SUPPLIED PASSAGE =>
==================================================

It also depends to what extent the activity is taken. For instance, it is normal, even desirable behaviour to keep one's home clean. I also know people who like to take pride in keeping their houses neat and clean. Rather than "oh no, housework, it's got to be done but I wish I didn't have to do it," they actually quite enjoy tidying a room, putting things in the proper places, polishing the surfaces, fluffing the cushions and looking at the results with a sense of deep satisfaction. Then there are those who feel distinctly uncomfortable in an untidy room - people who come to your house for a cup of tea and can't help themselves from lining up your remote controls in order of size on the coffee table, or even say "I'll just rinse my cup out," and then start washing up your breakfast things from that morning. And then there are those who compulsively and constantly deep-clean everything. A friend of mine got burns on her legs at someone's house because she hadn't been warned to wipe the bleach off the toilet seat before sitting down - the householder in question reapplied the bleach several times a day. Few people would argue a statement that this last example shows signs of a problem. But at which point along the spectrum does the "problem" status apply?

I think perhaps the line between a hobby or interest, and an addiction, is when it has a real impact on other people. I'm having trouble imagining someone shoplifting their food and mugging people so that they can pay their line rental or get another couple of gig of bandwidth... but I can, for instance, imagine a child with a full nappy and an empty bottle sticking their fingers in sockets while their parent is at the other end of the house having "just one more f5", so maybe internet addiction isn't such an outlandish concept.

Hopefully someone will prod me before I get too sucked in.

Thursday, May 17, 2007

A very short post

This made me very, very, very happy.

Wednesday, May 09, 2007

What to write?

First, a knitting update. I haven't stopped, I've just not been doing anything I felt was worth blogging about. I'm working on a needle case (yeah, a knitted knitting needle case, slightly recursive) and although the pockets are all different and use all sorts of different stitches and techniques I haven't played with yet, all I've been doing for the last couple of weeks is the BIG outer panel, which is going to be something like 27inches square. I've done 25inches of it, I'm on my fourth hank of wool. But I have this horrifying feeling that I've misconstrued an instruction right way back by the start, like, four or five rows in, and that "work four more rows even" may have meant knit row, purl row, knit row, purl row, rather than knit row, knit row, knit row, knit row. I don't know. I remember asking the peoples at the knitting group what it meant but I can't remember exactly what whoever helped me said and I know that, especially when I'm tired, I have a tremendous capacity to get things wrong.

==================================================

DATA EXTRACT =>

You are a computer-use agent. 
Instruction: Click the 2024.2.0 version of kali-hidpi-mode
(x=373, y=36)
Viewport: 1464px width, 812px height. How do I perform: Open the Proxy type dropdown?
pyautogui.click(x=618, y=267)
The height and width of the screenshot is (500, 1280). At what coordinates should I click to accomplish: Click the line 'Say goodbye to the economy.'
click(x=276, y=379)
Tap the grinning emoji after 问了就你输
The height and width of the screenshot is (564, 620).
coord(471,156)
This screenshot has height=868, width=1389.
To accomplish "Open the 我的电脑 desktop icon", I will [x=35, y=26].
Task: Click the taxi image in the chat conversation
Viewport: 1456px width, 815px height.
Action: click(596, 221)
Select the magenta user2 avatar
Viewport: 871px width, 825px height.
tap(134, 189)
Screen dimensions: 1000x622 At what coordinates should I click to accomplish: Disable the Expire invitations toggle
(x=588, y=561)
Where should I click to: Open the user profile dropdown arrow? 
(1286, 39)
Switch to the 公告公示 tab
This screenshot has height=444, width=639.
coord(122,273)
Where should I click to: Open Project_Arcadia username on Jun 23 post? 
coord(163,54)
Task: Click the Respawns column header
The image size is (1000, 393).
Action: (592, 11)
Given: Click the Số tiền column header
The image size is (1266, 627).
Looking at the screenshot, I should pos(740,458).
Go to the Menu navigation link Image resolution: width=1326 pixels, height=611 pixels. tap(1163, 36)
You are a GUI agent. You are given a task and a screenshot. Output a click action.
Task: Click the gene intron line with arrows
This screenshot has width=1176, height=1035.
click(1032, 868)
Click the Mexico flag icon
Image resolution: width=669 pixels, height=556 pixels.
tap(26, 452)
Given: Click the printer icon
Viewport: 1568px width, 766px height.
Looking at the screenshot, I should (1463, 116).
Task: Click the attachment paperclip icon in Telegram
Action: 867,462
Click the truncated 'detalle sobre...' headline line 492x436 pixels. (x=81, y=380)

==================================================

PROBLEMS TO SOLVE =>
a. Set down the blog excerpt word for word, everything from "I think perhaps" down to "What to write?".
b. Resume the blog excerpt about housework, internet addiction and knitting, writing on from its final sentence.

PER-TASK ANSWERS =>
a.
I think perhaps the line between a hobby or interest, and an addiction, is when it has a real impact on other people. I'm having trouble imagining someone shoplifting their food and mugging people so that they can pay their line rental or get another couple of gig of bandwidth... but I can, for instance, imagine a child with a full nappy and an empty bottle sticking their fingers in sockets while their parent is at the other end of the house having "just one more f5", so maybe internet addiction isn't such an outlandish concept.

Hopefully someone will prod me before I get too sucked in.

Thursday, May 17, 2007

A very short post

This made me very, very, very happy.

Wednesday, May 09, 2007

What to write?

b.
Not that it overly matters. All it means is that one of the foldovers will be a bit... ridged. The main part is perfect - all knits, purls, slips, increases and decreases present and correct. Plus, it's a bloody big piece of fabric that I can totally hold up in my hands and say "I made this".

Anyway, tomorrow I'll go see mum and she'll have a look at it for me.

Steve should be coming to see me at the weekend, although we don't yet know which day, or when, or how long for. It is probably very bad that, although most of my excitement is "yay! I'm going to see Steve and have ALL the hugs!" there is a bit of me that is really quite looking forwards to getting my hands on the yarn he picked up for me from Web of Wool.

Knitting-voodoo-based gibbering ends.

So, I have a lot of half-written non-knitting posts as notepad files on my lappie desktop, but I don't know what ones to finish and post. Mostly they're ones that I started while in the maximum grip of my painkillers - there's something about codiene that, for some unknown reason, makes me chatter. Total verbal diahorrea. Anyway, here's some bits, and if any of you think I should expand on any of them, tell me.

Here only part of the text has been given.